Requirements
Warning
🚧 Sprout is still in active development and evolving quickly, so the documentation and functionality may not work as described and could undergo substantial changes 🚧
Sprout must:
- Run on Windows, MacOS, and Linux (likely on servers): Our potential users work on any of these systems, so we need to ensure compatibility across most commonly used operating systems.
- Integrate GDPR, privacy, and security compliance: Our target users work with health data, so this is vital to consider
- Run remotely on servers and locally on computers: The location where data are stored should be flexible based on the needs and restrictions of the user.
- Be able to handle a variety of data file sizes: While the size of research data does not compare to those found in industry, it can still become large enough that it requires special care and handling.
- Store data in a format that is open source, integrates with many tools, and is storage efficient: Sprout is first and foremost a data engineering tool for research data storage and distribution (or at least, easier sharing).

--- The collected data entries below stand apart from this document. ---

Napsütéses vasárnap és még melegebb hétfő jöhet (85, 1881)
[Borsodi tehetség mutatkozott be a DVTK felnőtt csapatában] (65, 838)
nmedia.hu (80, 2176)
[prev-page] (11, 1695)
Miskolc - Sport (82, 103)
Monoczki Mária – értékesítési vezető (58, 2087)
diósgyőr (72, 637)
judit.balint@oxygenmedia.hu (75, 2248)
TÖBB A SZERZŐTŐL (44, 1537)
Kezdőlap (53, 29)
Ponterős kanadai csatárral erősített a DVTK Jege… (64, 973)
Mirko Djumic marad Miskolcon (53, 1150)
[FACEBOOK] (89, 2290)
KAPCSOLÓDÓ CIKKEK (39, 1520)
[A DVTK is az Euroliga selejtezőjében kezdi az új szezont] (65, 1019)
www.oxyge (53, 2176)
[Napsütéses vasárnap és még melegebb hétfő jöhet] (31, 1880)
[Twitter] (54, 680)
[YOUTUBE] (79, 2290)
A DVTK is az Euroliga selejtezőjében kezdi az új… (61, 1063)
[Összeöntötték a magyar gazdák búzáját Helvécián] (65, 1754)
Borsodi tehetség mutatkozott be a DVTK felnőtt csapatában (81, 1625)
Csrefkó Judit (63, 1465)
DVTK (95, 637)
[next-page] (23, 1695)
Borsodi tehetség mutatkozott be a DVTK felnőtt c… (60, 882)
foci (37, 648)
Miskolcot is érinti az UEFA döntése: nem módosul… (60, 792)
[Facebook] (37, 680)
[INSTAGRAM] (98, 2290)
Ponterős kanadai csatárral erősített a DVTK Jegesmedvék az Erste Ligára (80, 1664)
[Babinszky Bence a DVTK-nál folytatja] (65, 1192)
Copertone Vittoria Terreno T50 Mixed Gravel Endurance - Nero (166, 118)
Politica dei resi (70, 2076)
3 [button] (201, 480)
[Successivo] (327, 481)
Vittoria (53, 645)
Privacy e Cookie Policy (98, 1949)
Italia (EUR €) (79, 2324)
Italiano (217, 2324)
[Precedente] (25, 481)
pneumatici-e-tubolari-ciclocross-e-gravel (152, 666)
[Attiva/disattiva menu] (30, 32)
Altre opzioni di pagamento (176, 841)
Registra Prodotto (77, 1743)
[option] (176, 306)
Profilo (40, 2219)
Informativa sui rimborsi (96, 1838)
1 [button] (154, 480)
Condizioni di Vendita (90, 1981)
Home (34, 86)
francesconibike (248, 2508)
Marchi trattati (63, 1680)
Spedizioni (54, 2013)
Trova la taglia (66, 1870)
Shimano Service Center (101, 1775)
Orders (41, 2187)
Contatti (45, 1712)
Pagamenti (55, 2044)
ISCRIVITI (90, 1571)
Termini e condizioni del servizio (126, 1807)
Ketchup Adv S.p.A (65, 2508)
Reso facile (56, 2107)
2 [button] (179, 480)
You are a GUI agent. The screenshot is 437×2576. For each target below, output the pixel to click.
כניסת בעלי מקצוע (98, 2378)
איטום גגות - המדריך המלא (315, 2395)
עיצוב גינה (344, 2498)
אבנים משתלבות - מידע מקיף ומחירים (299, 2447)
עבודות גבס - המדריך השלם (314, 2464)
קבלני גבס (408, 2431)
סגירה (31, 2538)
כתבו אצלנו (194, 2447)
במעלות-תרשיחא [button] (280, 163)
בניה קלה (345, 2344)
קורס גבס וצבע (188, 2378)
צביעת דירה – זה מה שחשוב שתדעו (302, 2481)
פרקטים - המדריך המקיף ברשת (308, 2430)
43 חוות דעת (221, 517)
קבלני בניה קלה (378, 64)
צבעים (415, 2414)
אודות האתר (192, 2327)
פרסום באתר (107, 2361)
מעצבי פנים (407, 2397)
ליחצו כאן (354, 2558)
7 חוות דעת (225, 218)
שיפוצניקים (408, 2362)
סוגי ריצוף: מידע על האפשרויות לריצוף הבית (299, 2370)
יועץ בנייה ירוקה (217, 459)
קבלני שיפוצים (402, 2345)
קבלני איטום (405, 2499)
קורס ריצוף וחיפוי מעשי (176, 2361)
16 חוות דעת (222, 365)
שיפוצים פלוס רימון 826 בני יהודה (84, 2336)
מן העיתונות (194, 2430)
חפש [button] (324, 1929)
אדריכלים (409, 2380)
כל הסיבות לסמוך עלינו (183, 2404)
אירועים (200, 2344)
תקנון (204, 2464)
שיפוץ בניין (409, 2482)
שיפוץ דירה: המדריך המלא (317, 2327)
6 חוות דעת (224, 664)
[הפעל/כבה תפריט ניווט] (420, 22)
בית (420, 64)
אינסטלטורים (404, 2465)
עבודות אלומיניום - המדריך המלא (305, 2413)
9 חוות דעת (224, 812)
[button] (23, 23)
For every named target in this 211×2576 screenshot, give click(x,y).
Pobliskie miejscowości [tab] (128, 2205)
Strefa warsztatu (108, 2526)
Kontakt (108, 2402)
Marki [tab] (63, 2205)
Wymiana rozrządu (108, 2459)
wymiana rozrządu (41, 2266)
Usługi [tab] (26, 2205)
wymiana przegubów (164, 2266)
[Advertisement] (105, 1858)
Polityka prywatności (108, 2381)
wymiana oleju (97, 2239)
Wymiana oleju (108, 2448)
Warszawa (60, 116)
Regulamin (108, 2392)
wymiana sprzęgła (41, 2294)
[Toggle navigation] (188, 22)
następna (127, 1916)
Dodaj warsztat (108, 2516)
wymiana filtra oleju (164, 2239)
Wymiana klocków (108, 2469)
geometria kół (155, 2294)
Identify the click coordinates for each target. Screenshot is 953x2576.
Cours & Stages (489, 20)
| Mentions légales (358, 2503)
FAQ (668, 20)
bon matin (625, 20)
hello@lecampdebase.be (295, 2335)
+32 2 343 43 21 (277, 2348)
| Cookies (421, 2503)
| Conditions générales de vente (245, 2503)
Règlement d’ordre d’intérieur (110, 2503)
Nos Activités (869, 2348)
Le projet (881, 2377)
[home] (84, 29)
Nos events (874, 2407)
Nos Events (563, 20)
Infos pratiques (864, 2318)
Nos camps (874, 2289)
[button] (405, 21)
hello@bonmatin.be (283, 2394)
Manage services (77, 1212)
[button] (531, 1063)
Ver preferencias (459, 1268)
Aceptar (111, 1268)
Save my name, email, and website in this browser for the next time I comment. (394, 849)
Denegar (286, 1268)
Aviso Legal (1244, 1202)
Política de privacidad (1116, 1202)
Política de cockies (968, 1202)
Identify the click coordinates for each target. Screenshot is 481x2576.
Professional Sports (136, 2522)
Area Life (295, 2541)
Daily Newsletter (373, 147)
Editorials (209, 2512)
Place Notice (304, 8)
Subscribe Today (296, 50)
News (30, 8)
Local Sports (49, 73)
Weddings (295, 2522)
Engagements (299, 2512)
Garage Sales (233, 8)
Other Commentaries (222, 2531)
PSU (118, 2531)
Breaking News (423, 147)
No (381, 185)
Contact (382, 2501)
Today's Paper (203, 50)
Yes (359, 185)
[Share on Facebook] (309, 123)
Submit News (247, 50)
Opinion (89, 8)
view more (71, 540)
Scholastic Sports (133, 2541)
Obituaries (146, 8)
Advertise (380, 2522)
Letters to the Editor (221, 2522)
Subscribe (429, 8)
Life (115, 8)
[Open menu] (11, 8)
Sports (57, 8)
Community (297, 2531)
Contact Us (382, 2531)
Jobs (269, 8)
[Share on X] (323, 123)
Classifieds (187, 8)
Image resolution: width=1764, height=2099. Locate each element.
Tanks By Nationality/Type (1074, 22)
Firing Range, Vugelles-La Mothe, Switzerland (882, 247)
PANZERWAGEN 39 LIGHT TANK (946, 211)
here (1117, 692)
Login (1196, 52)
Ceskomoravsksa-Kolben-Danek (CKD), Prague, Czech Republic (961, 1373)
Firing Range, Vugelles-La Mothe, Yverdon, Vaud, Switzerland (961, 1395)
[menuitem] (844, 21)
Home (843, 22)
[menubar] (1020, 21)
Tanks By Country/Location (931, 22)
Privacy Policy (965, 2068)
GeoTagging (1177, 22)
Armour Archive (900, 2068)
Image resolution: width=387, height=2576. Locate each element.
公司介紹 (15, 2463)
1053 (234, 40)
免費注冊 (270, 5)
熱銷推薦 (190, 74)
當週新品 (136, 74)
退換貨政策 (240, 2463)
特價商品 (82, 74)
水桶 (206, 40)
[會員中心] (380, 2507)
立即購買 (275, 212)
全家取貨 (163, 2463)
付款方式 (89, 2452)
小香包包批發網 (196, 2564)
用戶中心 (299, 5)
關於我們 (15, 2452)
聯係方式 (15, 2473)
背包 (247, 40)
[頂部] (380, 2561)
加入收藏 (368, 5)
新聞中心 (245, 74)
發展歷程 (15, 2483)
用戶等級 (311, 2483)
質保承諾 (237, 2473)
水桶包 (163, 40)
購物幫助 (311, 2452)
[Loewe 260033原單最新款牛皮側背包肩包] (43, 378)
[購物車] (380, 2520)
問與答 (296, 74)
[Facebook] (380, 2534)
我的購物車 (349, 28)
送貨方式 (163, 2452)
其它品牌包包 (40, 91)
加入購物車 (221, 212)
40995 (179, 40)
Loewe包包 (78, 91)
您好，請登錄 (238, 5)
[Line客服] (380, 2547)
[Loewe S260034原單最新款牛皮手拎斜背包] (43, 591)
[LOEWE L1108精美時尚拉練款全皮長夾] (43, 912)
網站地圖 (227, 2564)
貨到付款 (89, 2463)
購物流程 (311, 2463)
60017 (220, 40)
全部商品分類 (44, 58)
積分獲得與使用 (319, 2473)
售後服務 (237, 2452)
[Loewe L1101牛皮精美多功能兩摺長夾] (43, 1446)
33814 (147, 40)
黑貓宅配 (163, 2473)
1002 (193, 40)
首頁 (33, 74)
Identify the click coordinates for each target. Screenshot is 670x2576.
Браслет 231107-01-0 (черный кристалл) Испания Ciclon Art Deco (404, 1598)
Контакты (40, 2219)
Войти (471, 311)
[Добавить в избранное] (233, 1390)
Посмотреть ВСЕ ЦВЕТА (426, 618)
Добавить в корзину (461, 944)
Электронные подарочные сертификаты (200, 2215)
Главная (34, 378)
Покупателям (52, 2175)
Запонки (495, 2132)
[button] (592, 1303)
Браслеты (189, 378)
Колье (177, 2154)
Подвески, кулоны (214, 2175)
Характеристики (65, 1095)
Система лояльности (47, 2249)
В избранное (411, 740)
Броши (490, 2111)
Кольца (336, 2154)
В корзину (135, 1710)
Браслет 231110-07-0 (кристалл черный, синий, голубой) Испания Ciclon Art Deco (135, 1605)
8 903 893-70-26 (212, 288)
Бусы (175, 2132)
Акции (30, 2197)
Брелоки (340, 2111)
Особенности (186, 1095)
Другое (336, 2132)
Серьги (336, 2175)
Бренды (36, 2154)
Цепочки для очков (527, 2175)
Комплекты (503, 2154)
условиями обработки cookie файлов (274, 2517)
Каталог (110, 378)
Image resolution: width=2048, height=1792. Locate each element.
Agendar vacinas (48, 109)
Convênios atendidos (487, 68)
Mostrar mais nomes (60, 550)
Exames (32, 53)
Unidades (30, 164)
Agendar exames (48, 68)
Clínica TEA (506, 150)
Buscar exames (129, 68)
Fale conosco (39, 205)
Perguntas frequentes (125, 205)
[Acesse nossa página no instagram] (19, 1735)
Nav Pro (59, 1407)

- Store, organize, and manage multiple distinct data sources per user or group of users (for example in a server setting): Researchers rarely collect and work on one data source at any given time. So, Sprout must be able to handle multiple distinct data sources.
- Upload and update data: Data can be added to Sprout could happen in batches or on a more frequent basis. We anticipate that batch uploads will be the most common.
- Store, organize, and manage metadata connected to the data: Metadata are vital to understanding the data and its context, without which data can be near useless. Sprout needs to make managing and organizing metadata fundamental to its functionality.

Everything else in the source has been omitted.